● Problem description: Carry on the wind forecast for the racing boats from where it stops.
-- Document extract follows --
So yesterday I talked about lighter winds around 15 knots at the start.

Hmmmm!! seems like Bertha is keeping her presence felt for longer than

predicted and the boats all shot off in 20-30 knot winds this morning.

They are now experiencing 30 knots plus along the South Coast.

I mentioned there would be a lot of 20-25 knots and this remains true but

for the time being until Bertha has moved further north and declined a bit

the wind looks set to stay stronger than this. The next sign of the wind

slackening for class 1-3 boats is around Tuesday morning with a brief

reduction to 20 knots, but then the wind builds again and will be back in

the 25+ knot area until Wednesday morning when winds could be down to 15

knots in places but may still be 30 knots depending on where they are in

the North Sea.
-- Document extract concluded --
-- Provided data follows --
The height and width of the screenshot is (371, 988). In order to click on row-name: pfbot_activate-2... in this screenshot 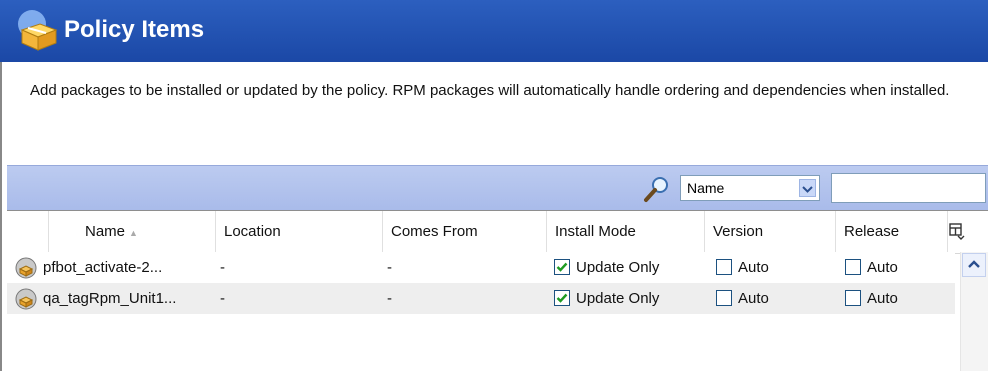, I will do `click(103, 268)`.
-- Provided data concluded --
● Answer box:
I also mentioned about the reach and windward leg up to Shetland and the

benefits of keeping to a shorter route and hanging on the left of the

fleet. This could well be wrong as well. (As you might expect for a

prediction for 3 days hence). Bertha is headed North and then NW and looks

to be centered over Shetland by Tuesday afternoon or early evening. After

that the centre of the low heads SE back to the southern tip of Norway. It

looks set to arrive off the SW coast of Norway just SW of Stavanger around

Thursday afternoon. Given the wind rotates clockwise round a low this

means that if the boats continue to make fast progress on Tuesday and

Wednesday and the low follows this track, there will be an opportunity to

go right and go to the east of the low pressure and then catch a SE flow

round the top of the low pressure that the boats can ride all the way to

Shetland. this looks quicker than fighting up the west side of the low

where the wind will be NW and N.

However if the boats are not as quick as I am expecting or the low pressure

comes SE earlier. Then boats would be best on the left hand side of the

track. So the navigators will be pondering this dilemma. They will be

tracking the weather systems and their own rate of progress. We could see

a divergence in the choices made by the skippers of different boats.

Either way we can expect the middle of the fleet to be rounding Muckle

Flugga on Thursday. The race is still looking like it will be fast in

first half of the course. These decisions will make a big difference.

N.B. The scenario for the fast Volvo boats will look different, from this

they will arrive in this area12- 24 hours earlier than class 1-3 boats.

They will be in a different race from IRC classes 1-3.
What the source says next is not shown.